> **GIVEN REQUEST**: Copy the lines of the records below verbatim, starting at the line containing "Screen dimensions: 925x667" and ending at the line containing "Action: [x=122, y=35]".

## BEGIN

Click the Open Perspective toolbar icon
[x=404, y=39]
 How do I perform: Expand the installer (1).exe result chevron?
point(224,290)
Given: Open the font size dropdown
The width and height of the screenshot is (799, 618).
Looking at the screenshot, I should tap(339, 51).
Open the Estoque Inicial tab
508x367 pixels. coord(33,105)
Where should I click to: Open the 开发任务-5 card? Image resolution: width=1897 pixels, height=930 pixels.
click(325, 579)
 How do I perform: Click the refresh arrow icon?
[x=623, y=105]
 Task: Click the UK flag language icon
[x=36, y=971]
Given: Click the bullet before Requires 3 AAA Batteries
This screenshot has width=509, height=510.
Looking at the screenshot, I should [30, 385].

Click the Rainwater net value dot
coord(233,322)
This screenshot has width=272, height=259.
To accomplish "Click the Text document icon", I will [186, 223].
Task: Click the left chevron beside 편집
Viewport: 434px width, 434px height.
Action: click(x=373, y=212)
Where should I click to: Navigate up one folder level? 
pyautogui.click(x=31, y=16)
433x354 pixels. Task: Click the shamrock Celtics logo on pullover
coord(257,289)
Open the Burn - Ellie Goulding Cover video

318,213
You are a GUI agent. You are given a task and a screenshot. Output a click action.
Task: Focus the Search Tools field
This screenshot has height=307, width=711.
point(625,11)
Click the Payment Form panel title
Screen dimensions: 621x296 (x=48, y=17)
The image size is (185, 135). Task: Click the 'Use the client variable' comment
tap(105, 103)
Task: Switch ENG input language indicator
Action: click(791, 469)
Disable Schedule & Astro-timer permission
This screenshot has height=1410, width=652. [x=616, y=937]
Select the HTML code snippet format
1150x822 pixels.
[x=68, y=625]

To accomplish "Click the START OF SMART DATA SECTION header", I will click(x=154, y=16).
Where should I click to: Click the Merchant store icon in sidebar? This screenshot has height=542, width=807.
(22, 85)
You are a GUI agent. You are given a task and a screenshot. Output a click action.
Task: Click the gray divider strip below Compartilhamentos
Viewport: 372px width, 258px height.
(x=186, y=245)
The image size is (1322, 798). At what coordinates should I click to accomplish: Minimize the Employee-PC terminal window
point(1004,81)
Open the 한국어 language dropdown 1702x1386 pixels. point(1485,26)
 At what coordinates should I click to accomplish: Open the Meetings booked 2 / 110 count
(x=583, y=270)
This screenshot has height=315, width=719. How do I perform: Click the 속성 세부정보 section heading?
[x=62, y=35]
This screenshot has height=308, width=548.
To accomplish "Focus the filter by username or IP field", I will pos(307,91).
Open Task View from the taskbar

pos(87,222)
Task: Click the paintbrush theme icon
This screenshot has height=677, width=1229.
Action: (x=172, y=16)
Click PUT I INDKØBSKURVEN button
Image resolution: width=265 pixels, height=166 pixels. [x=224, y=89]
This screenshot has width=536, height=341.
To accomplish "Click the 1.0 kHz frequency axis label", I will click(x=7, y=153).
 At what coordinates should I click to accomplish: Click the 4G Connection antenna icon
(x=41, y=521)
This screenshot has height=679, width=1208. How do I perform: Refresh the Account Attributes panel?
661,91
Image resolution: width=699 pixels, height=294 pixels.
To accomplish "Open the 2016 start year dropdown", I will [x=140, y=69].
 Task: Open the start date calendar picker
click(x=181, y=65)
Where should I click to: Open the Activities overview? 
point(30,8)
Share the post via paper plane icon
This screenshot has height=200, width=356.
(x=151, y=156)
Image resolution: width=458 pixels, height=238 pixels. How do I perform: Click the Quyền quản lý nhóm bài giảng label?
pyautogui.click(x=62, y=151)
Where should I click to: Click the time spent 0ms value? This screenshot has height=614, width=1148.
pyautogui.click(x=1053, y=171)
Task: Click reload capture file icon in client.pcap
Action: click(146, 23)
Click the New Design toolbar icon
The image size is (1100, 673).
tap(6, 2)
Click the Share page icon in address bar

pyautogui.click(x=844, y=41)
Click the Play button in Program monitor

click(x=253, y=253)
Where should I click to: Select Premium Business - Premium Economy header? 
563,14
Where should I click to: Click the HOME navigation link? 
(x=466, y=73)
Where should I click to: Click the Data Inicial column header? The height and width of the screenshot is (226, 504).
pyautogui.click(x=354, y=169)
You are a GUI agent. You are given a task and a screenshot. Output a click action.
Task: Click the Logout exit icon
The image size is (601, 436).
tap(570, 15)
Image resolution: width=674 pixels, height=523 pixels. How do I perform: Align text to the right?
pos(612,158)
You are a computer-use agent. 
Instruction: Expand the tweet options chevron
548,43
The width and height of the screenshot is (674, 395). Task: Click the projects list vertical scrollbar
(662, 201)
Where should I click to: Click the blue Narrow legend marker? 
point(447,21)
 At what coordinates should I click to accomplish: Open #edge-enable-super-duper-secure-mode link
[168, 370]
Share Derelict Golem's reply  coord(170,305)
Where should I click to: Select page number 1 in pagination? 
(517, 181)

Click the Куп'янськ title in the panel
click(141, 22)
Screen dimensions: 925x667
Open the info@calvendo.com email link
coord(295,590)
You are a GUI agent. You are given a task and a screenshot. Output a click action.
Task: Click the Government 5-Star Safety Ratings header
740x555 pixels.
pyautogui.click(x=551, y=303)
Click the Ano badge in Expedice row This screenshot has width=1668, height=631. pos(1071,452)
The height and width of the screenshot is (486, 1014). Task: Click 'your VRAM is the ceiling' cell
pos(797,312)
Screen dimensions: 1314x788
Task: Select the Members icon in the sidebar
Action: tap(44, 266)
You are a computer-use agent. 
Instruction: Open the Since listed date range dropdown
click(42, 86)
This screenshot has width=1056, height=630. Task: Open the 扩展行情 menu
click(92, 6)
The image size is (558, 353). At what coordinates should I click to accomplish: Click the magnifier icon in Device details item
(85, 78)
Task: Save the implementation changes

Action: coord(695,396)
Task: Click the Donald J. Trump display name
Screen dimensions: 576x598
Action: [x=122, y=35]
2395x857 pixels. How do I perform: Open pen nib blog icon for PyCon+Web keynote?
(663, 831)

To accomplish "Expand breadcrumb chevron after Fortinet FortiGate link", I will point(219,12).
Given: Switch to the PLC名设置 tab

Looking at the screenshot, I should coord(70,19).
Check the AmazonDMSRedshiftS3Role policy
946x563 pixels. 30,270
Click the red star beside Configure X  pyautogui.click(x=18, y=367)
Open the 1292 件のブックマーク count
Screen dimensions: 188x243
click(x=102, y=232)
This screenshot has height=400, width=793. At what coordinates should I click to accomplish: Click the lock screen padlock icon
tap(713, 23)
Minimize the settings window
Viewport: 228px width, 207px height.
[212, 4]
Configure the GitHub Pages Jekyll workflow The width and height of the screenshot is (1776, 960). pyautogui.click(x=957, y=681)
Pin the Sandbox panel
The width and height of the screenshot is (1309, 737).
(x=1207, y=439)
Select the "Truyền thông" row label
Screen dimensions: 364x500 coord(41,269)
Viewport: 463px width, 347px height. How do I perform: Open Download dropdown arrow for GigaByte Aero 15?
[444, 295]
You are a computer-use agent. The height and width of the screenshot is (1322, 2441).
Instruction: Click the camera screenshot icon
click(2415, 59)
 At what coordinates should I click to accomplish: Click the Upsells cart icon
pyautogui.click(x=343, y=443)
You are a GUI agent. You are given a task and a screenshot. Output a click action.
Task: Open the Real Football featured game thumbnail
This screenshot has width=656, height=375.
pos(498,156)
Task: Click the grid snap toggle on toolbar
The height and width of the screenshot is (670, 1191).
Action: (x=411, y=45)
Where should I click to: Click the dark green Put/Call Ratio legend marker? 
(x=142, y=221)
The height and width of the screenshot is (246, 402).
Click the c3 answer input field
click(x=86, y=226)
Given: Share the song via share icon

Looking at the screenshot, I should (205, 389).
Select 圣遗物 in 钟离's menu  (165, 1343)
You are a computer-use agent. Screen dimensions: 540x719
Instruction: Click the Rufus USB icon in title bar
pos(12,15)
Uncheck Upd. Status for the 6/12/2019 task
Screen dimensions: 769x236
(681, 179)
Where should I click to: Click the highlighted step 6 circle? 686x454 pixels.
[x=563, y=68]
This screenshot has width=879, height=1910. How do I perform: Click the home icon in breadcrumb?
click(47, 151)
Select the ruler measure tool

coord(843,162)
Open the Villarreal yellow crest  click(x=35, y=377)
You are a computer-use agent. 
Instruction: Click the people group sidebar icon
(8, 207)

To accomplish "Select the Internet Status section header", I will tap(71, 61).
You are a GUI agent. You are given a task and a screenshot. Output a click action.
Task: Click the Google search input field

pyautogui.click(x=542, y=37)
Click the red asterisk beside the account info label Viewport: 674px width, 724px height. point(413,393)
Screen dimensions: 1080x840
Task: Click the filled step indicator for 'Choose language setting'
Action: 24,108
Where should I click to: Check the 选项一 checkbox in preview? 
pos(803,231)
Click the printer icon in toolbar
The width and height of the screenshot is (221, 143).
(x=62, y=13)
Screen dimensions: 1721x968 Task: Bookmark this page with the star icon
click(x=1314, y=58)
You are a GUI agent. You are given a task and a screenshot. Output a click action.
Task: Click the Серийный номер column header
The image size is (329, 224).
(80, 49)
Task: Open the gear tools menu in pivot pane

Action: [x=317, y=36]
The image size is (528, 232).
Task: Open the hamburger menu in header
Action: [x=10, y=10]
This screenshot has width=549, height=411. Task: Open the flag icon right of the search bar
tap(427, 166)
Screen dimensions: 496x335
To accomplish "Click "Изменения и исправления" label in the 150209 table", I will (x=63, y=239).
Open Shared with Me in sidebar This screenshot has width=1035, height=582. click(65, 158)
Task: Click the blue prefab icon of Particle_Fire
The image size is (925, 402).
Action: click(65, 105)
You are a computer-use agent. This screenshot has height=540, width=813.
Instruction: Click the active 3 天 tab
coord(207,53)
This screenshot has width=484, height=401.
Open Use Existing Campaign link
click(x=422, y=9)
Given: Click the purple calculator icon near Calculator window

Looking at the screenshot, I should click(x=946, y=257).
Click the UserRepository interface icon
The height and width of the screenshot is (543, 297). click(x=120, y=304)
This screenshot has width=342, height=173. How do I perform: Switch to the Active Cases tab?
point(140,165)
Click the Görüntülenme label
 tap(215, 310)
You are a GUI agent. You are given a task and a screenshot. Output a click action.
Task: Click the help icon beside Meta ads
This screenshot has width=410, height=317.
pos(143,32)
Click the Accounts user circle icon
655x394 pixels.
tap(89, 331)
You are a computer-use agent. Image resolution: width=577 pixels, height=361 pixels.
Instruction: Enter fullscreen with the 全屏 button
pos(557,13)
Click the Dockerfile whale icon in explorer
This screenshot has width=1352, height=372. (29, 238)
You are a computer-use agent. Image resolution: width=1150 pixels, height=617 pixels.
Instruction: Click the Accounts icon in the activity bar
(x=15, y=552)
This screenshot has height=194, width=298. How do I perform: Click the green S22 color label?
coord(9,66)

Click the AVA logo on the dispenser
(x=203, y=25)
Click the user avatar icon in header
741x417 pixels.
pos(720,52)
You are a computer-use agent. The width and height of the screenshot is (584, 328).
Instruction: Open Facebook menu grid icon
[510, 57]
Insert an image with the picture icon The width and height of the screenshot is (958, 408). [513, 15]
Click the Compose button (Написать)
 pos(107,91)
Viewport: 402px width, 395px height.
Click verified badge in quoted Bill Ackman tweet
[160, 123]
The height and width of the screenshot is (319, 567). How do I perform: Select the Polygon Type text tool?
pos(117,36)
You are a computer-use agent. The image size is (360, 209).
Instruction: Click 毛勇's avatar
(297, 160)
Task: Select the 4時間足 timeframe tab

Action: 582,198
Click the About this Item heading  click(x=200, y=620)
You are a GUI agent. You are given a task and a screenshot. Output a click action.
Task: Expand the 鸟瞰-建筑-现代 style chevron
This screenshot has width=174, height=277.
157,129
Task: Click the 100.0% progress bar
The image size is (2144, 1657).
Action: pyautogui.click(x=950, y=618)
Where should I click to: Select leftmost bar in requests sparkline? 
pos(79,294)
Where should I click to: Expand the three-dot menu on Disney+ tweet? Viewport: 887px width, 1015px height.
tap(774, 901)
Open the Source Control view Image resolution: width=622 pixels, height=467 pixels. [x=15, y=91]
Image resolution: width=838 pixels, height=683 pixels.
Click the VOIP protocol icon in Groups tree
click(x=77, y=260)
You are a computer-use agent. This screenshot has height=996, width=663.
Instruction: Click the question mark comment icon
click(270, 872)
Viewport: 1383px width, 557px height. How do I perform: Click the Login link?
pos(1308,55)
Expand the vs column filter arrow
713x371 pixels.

## END

> **WORKED SOLUTION**:
Screen dimensions: 925x667
Open the info@calvendo.com email link
coord(295,590)
You are a GUI agent. You are given a task and a screenshot. Output a click action.
Task: Click the Government 5-Star Safety Ratings header
740x555 pixels.
pyautogui.click(x=551, y=303)
Click the Ano badge in Expedice row This screenshot has width=1668, height=631. pos(1071,452)
The height and width of the screenshot is (486, 1014). Task: Click 'your VRAM is the ceiling' cell
pos(797,312)
Screen dimensions: 1314x788
Task: Select the Members icon in the sidebar
Action: tap(44, 266)
You are a computer-use agent. 
Instruction: Open the Since listed date range dropdown
click(42, 86)
This screenshot has width=1056, height=630. Task: Open the 扩展行情 menu
click(92, 6)
The image size is (558, 353). At what coordinates should I click to accomplish: Click the magnifier icon in Device details item
(85, 78)
Task: Save the implementation changes

Action: coord(695,396)
Task: Click the Donald J. Trump display name
Screen dimensions: 576x598
Action: [x=122, y=35]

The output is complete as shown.